The role of the editor in book publishing.
A few years ago, this blog would have been a no-brainer. The few-years-ago editor might have helped to shape your book, offering an objective, educated opinion as to why the orthodox Jewish dragon wasn't moving the plot forward, why the 300,000 word sex scene might be overtaxing the average ten-year-old, whether an entire novel narrated by a diseased kidney was a good idea.
Of course no editor is infallible, but the few-years-ago editor might really have helped to shape your limping ragged butt-ugly duckling of a manuscript into a beautiful swan.
No more.
Nowadays, the job of the editor is to suggest that you travel to Gabon on a pogo stick and write a comic memoir featuring the sexual encounters you have on the road. (Hands up if your editor has never suggested a book you might like to write.)

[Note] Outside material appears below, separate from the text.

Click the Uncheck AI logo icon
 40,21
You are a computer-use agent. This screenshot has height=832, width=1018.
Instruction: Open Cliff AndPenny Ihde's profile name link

So my question would be, how many of these editorially-inspired books actually end up successful? Successful, as in big sellers or award winners or brilliant reads?
One in a gazillion? Fewer?
My guess is that they mainly provide cannon fodder for publishers, and a sense that the editorial staff is in control of the creative process.
But you see, they're not, really.
Real writers write about the strange off-centre stuff that piques their strange off-centre little brains. That's what occasionally produces a really really fantastic/successful/memorable/popular book. Not someone on the editorial floor thinking "Hang on... Ponies. And hair brushing! That'll make us all fabulously rich!" (OK, I grant you. Once in a blue moon, it works. But 99% of the time, it's a colossal waste of everyone's time and talent.)
All you hard-working editors out there searching for the prequel to the Old Testament that'll leave Jeffrey Archer's sales in the dust -- please feel free to correct me.
P.s. having said that, one or two of my editors are good old fashioned geniuses.